How the National Budget 2015 will Affect Your Personal Budget
In the National Budget 2015 Speech, Finance Minister, Nhlanhla Nene announced that the government expenditure ceiling would be reduced by R25billion over the next two years. However, this means little to us taxpayers, who will be forced to cough up more for taxes, petrol and electricity levies this year.
The 1% increase in personal income tax may sound slight but the psychological impact remains profound, especially when the prevailing public perception of government is dourly pessimistic, after enduring the havoc wreaked on our country by state wastage and corruption. No South African is enthused about having to hand over more of their hard-earned cash to fund a government plagued by scandal and incompetence.
Motorists are similarly despondent about the fleeting low fuel price, as Nene announced that, after 1 April, there will be an acute rise in the general fuel tax and Road Accident Fund levies, totalling 80.5 cents.
To add insult to injury, Nene further cautioned in the National Budget 2015 Speech that the economic outlook was indefinite, with slower growth and higher interest rates looking possible in the foreseeable future. Meanwhile, the advent of an out-of-budget wage increase does not inspire much confidence in the government’s supposed plan to decrease personnel expenditure.
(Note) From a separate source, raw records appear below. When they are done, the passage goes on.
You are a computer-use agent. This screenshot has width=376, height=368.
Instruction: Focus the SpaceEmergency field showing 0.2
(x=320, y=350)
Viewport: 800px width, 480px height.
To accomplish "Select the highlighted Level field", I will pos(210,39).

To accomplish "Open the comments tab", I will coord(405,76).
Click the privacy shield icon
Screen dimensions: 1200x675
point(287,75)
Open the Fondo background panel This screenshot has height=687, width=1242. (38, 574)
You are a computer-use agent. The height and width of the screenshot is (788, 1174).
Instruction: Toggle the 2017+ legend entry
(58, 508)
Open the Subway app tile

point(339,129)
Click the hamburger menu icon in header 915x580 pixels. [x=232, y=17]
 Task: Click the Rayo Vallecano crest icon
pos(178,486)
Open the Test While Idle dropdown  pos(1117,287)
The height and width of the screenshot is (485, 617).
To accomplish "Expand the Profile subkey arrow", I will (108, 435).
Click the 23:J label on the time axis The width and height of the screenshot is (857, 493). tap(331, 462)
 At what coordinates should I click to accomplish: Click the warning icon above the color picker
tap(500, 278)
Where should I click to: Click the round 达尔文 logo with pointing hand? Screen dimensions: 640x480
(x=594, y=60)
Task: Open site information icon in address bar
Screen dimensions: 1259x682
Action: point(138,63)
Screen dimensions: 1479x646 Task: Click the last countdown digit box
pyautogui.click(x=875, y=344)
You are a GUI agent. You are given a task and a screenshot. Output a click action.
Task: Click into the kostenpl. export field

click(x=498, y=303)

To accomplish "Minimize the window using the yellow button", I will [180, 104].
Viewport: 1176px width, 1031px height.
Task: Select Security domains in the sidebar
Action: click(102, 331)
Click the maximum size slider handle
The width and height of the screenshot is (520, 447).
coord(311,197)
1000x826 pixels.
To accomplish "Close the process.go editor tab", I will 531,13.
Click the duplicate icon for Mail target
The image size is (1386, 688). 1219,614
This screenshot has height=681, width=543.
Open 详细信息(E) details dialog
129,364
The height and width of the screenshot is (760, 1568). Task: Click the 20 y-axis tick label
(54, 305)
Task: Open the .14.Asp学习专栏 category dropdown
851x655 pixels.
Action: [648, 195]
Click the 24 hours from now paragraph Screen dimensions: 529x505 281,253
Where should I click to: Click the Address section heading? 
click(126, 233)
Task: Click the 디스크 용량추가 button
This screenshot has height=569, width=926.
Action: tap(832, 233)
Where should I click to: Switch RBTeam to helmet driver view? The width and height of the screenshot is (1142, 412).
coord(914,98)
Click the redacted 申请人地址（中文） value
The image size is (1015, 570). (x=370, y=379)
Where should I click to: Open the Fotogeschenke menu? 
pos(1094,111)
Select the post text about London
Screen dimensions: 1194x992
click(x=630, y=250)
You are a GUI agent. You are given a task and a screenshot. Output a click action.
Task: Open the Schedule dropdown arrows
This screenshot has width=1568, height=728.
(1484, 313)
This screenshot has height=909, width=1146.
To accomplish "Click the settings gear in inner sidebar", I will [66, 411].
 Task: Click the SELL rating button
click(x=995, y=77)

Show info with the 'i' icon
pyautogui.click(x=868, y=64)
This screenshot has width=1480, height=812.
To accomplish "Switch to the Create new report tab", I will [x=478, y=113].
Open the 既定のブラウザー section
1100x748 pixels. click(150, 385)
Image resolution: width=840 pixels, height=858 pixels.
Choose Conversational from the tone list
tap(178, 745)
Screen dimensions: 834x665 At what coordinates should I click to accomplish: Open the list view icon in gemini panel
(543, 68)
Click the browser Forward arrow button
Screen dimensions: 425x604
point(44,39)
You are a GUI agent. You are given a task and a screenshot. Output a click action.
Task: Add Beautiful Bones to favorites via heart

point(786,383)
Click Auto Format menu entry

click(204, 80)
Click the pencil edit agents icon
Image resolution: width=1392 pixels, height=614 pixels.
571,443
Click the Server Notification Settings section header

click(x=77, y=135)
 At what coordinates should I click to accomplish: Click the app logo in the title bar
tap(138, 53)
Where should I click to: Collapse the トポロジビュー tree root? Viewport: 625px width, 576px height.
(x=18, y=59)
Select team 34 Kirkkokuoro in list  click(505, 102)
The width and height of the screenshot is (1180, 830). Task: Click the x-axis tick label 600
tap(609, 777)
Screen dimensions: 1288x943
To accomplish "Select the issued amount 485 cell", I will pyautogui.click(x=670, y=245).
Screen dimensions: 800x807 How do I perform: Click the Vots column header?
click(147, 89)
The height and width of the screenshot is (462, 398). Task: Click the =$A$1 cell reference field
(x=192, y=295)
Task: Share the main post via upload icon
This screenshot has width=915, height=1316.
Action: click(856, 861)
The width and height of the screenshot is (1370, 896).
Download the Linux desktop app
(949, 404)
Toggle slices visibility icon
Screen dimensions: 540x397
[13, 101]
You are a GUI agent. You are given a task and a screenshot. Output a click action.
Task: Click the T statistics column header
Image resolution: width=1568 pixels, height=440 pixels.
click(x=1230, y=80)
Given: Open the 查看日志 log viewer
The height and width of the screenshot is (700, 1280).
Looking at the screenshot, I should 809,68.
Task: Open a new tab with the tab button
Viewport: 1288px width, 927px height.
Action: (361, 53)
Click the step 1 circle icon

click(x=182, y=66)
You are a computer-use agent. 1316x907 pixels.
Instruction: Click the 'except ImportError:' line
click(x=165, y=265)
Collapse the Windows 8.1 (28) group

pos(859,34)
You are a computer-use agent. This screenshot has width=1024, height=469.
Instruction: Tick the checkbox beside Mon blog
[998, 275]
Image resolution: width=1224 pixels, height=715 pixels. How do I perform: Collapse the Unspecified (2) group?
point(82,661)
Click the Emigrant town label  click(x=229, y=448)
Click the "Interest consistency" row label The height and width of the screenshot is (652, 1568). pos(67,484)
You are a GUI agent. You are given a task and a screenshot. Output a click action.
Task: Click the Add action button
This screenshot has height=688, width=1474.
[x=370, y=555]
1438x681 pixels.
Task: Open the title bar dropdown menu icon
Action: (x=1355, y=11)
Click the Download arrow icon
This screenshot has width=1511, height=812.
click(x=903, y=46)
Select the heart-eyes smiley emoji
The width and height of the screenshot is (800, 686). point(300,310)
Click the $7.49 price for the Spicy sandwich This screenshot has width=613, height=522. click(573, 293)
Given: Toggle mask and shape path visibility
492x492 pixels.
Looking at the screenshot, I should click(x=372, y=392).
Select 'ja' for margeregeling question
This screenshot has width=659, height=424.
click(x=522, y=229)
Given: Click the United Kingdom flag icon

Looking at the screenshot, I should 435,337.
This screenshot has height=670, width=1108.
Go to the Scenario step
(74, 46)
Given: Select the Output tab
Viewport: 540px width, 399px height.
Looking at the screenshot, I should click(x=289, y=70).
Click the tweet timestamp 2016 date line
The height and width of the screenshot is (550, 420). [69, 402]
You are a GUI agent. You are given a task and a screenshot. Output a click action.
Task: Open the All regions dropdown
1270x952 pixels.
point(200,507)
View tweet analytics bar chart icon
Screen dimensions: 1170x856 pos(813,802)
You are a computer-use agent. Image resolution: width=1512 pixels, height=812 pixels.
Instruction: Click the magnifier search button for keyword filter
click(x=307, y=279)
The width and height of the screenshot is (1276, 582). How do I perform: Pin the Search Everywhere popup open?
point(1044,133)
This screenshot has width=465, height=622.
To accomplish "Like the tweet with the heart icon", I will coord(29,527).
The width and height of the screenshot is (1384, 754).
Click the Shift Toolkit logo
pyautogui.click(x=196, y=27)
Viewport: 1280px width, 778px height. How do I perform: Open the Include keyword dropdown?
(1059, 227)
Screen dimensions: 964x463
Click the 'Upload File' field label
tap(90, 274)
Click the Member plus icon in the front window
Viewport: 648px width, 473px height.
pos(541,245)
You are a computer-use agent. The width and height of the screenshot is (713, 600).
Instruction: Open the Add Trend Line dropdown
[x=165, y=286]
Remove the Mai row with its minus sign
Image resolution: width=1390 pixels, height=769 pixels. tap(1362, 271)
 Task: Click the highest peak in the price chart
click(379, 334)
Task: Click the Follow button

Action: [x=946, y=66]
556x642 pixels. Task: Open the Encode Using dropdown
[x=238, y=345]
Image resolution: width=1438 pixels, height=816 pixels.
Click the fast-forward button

The disconnection between the SONA’s intense focus on the Freedom Charter and the glaring absence thereof in the National Budget 2015 Speech, nor mention of National Health Insurance or investment spending, suggests that we are bound to watch the state neglecting to ‘put its money where its mouth is’ on repeat, in 2015. Likewise, it would appear that the chronic incongruity between our government’s ambitious political rhetoric and the bleak economic realities we endure as consumers are set to remain the grim order of the day, going forward.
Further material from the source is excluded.